───── EXERCISE INPUTS
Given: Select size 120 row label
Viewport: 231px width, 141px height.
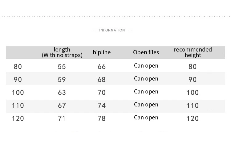Looking at the screenshot, I should click(x=18, y=118).
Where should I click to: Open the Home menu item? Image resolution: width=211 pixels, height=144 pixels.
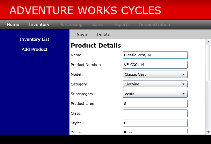(x=13, y=24)
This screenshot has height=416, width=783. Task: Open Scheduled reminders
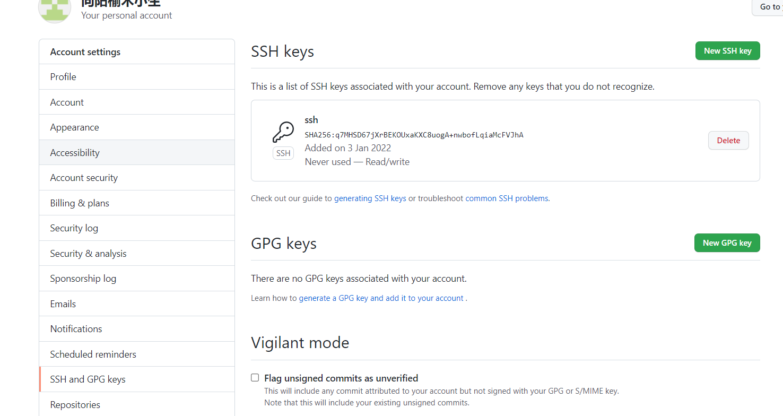point(93,354)
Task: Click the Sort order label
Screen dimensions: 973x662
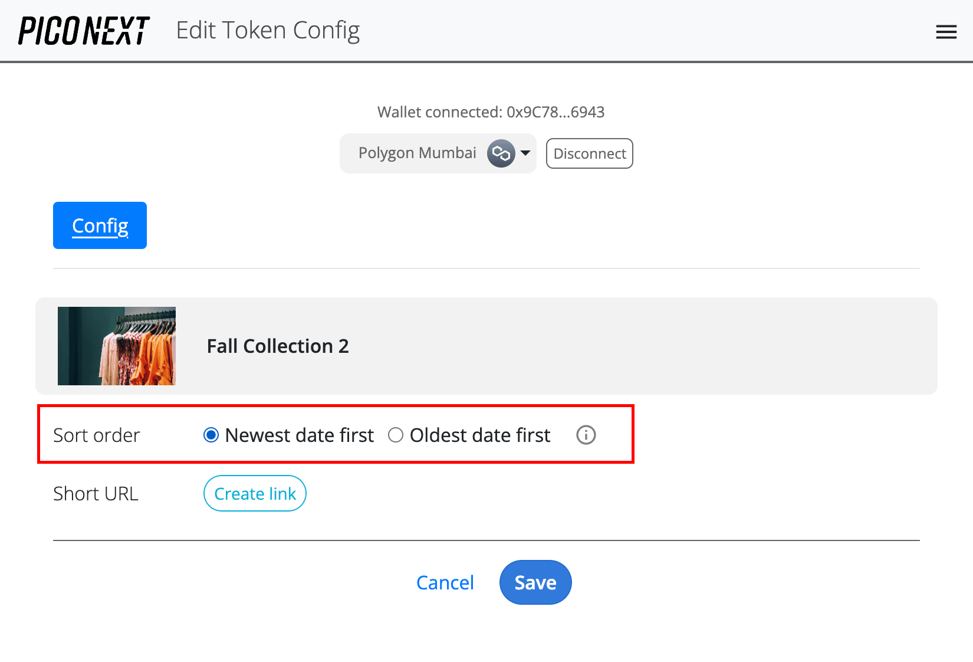Action: 96,435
──────────
_WHAT YOU NEED TO DO:_ The answer must repeat every record exactly, with all pictures left out.

_SOLUTION:_
Given: Select size 120 row label
Viewport: 231px width, 141px height.
Looking at the screenshot, I should click(x=18, y=118).
Where should I click to: Open the Home menu item? Image resolution: width=211 pixels, height=144 pixels.
(x=13, y=24)
This screenshot has height=416, width=783. Task: Open Scheduled reminders
point(93,354)
Task: Click the Sort order label
Screen dimensions: 973x662
Action: 96,435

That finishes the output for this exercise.